Today the Supreme Court hears a case that will decide the fate of over 350,000 people currently living legally in the United States — and impact thousands more who are still in limbo.

So what is Temporary Protected Status and what is the case about? NEW 🧵 on the issue.

Temporary Protected Status was created to deal with the fact that sometimes, due to an outbreak of war, political crisis, or natural disaster, deportation becomes inhumane.

Without a law to address this, presidents responded on an ad hoc basis using inherent executive authority.

Before TPS, Presidents used a thing called "extended voluntary departure" to address these crisis. For example:

- Ford gave EVD to Lebanese in 1976 due to civil war
- Carter gave EVD to Ugandans in 1978 due to civil war
- Reagan gave EVD to Poles in 1981 due to Soviet crackdowns

But Extended Voluntary Departure had a big problem; the process for granting or extending it was completely opaque and political. Administrations would grant, extend, or terminate it for reasons known only to them.

To address this, Congress decided to create TPS.

Temporary Protected Status, created in 1990, established a new, standardized process for determining when a sudden crisis meant it was no longer safe or humane to deport people to their home countries.

Unlike EVD, the goal was a system guided by objective facts, not politics.

TPS can ONLY be granted when the DHS Secretary* determines there is a natural disaster, armed conflict, or "extraordinary and temporary conditions" preventing safe return.

*the law says Attorney General but ignore that, the 2003 Homeland Security Act gave it to the DHS Secretary

Congress also intended that TPS termination would be insulated from politics and be based on objective facts.

TPS can ONLY be terminated once DHS conducts a factual review of "conditions in the foreign state" and finds that the situation has improved. If no, it MUST be extended.

For 35 years, this is how TPS operated. Once it was granted, the government would conduct an investigation in the months before TPS was set to expire, and would decide if conditions had improved such that it was safe to return.

If no, it was extended. If yes, it was terminated.

Enter Trump 2.0. Since taking office, 13 countries have come up for termination of their TPS. But unlike every administration in the past, there has been no factual investigation of whether conditions have improved.

Here is the full extent of the "consultation" DHS did on Haiti.

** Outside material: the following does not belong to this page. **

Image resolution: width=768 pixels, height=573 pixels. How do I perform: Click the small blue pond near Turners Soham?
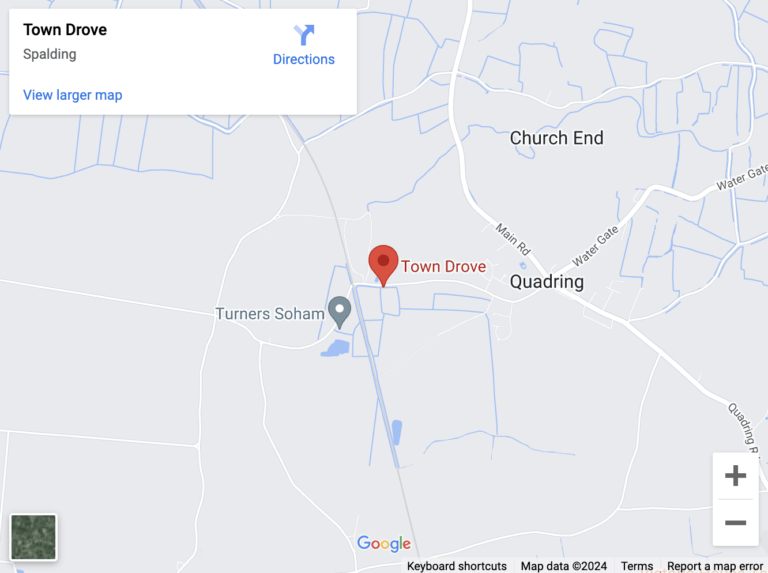point(336,348)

The Trump administration has been clear that they don't like TPS and the fact that people granted the status get to live legally and work legally in the United States. So they have terminated EVERY SINGLE designation to come up for an extension so far, often on laughable grounds.

As a result, people have sued. And the government's response in each case has been the same: this lawsuit is barred because Congress in 1990 *also* said that no court can review any "determination ... with respect to the designation, or termination" of TPS.

While on its face, this may seem to be an insurmountable obstacle, plaintiffs have sued on a theory that they are not challenging the determination itself, but rather on the process to reach it; the lack of factual review and the biased, pre-textual decision-making.

Today the Supreme Court will be debating three questions;

- Whether the case can be heard in the first place
- Whether the failure to follow the procedures set out in the law make the termination unlawful
- Whether a court correctly held that the decision was motivated by racism

At stake in these direct cases are 350,000 Haitians and a few thousand Syrian nationals who are currently living and working lawfully with TPS.

But there are around 900,000 others whose TPS has either already been terminated or is at risk of being terminated by Trump.

6 out of 7 Haitians who have TPS got it under Biden, following Secretary Mayorkas' decision to re-designate TPS after the Haitian president was assassinated in 2021 and the country descended into chaos.

1 in 7 got TPS after the 2010 earthquake which killed over 100,000 people.